Stop Violence Against Women


Human Rights Defender

Digna Ochoa



Ochoa's father was a union leader in a sugar factory in Veracruz, Mexico. Ochoa began to study law after hearing that her father and his friends needed more lawyers. Her father was unjustly jailed for over a year and then was "disappeared."

Ochoa worked as a prosecutor in the Attorney General's office but left because of the corruption she saw in the system. She opened an office with other lawyers and began to do defense work. Her first case involved the illegal detention and torture of several peasants by judicial police. As she pursued the case, the police harassed her and sent death threats . Ochoa was kidnapped and "disappeared." She endured a month of torture, escaped and hid for another month. Finally, her fellow lawyers, most of whom were women, filed a criminal complaint on her behalf. But, for her safety and that of her family, she left Veracruz for Mexico City, where she took a human rights course. In Mexico City, she met someone working at PRODH (Miguel Agustin Pro Juarez Human Rights Centre) and began working with Centro PRODH in December 1988.

Ochoa had taken on some of Mexico's most controversial cases, including defense of alleged members of the Zapatista insurgency in Chiapas, and the defense of Rodolfo Montiel and Teodoro Cabrera, anti-logging environmentalists.
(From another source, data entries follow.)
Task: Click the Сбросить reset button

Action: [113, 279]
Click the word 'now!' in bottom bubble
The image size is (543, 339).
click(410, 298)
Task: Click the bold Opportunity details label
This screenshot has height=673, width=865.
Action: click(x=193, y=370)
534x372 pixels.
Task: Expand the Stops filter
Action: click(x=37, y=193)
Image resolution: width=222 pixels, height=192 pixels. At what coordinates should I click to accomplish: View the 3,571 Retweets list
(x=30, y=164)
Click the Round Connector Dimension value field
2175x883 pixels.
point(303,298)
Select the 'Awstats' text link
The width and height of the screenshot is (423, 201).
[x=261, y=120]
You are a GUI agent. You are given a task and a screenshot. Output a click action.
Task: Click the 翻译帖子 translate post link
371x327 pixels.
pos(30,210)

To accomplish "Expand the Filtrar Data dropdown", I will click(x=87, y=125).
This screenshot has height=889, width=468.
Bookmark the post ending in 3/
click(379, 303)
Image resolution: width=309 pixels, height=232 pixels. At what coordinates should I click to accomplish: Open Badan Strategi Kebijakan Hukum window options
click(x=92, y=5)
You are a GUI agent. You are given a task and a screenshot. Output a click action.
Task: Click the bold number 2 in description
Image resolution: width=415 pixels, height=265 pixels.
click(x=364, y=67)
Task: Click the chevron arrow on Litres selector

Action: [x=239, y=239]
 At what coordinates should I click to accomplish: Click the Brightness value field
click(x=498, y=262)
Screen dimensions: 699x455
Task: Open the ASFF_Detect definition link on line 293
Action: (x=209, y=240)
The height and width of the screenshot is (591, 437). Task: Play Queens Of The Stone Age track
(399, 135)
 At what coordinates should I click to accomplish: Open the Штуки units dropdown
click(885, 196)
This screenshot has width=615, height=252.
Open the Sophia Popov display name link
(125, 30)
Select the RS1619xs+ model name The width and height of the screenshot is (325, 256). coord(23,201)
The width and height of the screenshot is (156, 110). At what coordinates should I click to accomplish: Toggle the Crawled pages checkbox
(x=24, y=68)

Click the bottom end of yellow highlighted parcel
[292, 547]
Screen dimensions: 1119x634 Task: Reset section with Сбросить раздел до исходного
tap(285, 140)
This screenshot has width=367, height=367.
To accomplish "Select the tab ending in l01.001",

AIUSA's Just Earth Campaign on Environment and Human Rights has taken up a campaign for the immediate release of Montiel and Cabrera.

Featured in Speak Truth to Power, a recent book by Kerry Kennedy Cuomo, Digna Ochoa said, "It's injustice that motivates us to do something, to take risks, knowing that if we don't, things will remain the same...Something that I discovered is that the police and soldiers are used to their superiors shouting at them, and they're used to being mistreated. So when they run into a woman, otherwise insignificant to them, who demands things of them and shouts at them in an authoritarian way, they are paralyzed. And we get results."

In August 1999, after she began work on the Montiel and Cabrera case, Digna Ochoa was kidnapped and beaten by two unidentified men before being set free with the warning that she would be killed if she drew attention to the abduction. In September 1999, three mailed death threats were received at her office. Attached to one letter was one of Digna Ochoa's business cards that had been taken from her during her abduction. Then in October,1999, on the same night that the offices of her agency, PRODH, were ransacked and files destroyed, three men broke into her home. They tied her to a chair, immobilized her arms and legs, locked in the room with an open gas canister, and left her to die. Miraculously, once again, she was able to free herself.

But the determination of her persecutors finally prevailed. On 19 October, 2001, Digna Ochoa's body was found in a legal office in Mexico City. The killers left a death threat warning other human rights defenders from the PRODH, that they would meet a similar fate, if they continued their human rights work. Those who worked with Digna Ochoa are now in grave danger. At particular risk are human rights lawyers Pilar Noriega and Barbara Zamora, who worked with her on very high-profile cases.

The murder of Digna Ochoa has sent shock waves through Mexican society. It is more than 10 years since such a high-profile human rights activist has been murdered for their work. President Fox's administration, which came to power after over 70 years of one-party rule, has pledged to end impunity and radically improve Mexico's human rights situation. Digna Ochoa's murder and the death threat that goes with it, demonstrate that the authorities have failed to deliver real improvements. Digna Ochoa's murder must not remain a demonstration of the confidence her murderers have, that they will never be brought to justice.